Raw data start

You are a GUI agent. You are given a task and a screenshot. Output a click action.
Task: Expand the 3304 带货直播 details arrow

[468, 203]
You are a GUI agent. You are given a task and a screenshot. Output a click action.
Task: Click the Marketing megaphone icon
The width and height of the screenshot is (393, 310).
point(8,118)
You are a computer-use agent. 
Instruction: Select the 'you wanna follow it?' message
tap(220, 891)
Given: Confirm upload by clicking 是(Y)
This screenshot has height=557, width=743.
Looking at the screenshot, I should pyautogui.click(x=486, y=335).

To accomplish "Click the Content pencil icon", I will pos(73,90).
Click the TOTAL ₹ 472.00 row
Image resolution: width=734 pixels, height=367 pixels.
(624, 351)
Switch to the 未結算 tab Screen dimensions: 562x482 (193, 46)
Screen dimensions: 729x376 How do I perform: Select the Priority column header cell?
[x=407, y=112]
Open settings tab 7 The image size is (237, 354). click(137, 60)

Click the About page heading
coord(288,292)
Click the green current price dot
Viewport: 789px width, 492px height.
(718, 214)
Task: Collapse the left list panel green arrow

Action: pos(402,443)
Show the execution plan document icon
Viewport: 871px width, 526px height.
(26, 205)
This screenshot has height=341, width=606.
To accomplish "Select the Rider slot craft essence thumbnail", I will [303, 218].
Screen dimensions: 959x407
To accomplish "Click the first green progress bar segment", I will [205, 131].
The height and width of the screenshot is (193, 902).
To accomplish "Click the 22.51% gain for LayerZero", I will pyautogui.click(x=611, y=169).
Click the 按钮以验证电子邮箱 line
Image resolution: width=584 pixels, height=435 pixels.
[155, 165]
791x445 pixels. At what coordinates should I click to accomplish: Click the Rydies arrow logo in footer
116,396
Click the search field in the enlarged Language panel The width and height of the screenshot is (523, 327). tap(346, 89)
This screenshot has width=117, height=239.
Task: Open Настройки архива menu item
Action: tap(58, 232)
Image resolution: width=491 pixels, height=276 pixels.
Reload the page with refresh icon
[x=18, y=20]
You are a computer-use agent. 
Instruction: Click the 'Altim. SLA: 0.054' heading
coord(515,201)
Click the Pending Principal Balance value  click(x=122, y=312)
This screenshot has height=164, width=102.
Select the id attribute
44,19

Raw data end

:: Exercise task ::
Repeat the lines above without changing anything.

:: Complete answer ::
You are a GUI agent. You are given a task and a screenshot. Output a click action.
Task: Expand the 3304 带货直播 details arrow

[468, 203]
You are a GUI agent. You are given a task and a screenshot. Output a click action.
Task: Click the Marketing megaphone icon
The width and height of the screenshot is (393, 310).
point(8,118)
You are a computer-use agent. 
Instruction: Select the 'you wanna follow it?' message
tap(220, 891)
Given: Confirm upload by clicking 是(Y)
This screenshot has height=557, width=743.
Looking at the screenshot, I should pyautogui.click(x=486, y=335).

To accomplish "Click the Content pencil icon", I will pos(73,90).
Click the TOTAL ₹ 472.00 row
Image resolution: width=734 pixels, height=367 pixels.
(624, 351)
Switch to the 未結算 tab Screen dimensions: 562x482 (193, 46)
Screen dimensions: 729x376 How do I perform: Select the Priority column header cell?
[x=407, y=112]
Open settings tab 7 The image size is (237, 354). click(137, 60)

Click the About page heading
coord(288,292)
Click the green current price dot
Viewport: 789px width, 492px height.
(718, 214)
Task: Collapse the left list panel green arrow

Action: pos(402,443)
Show the execution plan document icon
Viewport: 871px width, 526px height.
(26, 205)
This screenshot has height=341, width=606.
To accomplish "Select the Rider slot craft essence thumbnail", I will [303, 218].
Screen dimensions: 959x407
To accomplish "Click the first green progress bar segment", I will [205, 131].
The height and width of the screenshot is (193, 902).
To accomplish "Click the 22.51% gain for LayerZero", I will pyautogui.click(x=611, y=169).
Click the 按钮以验证电子邮箱 line
Image resolution: width=584 pixels, height=435 pixels.
[155, 165]
791x445 pixels. At what coordinates should I click to accomplish: Click the Rydies arrow logo in footer
116,396
Click the search field in the enlarged Language panel The width and height of the screenshot is (523, 327). tap(346, 89)
This screenshot has width=117, height=239.
Task: Open Настройки архива menu item
Action: tap(58, 232)
Image resolution: width=491 pixels, height=276 pixels.
Reload the page with refresh icon
[x=18, y=20]
You are a computer-use agent. 
Instruction: Click the 'Altim. SLA: 0.054' heading
coord(515,201)
Click the Pending Principal Balance value  click(x=122, y=312)
This screenshot has height=164, width=102.
Select the id attribute
44,19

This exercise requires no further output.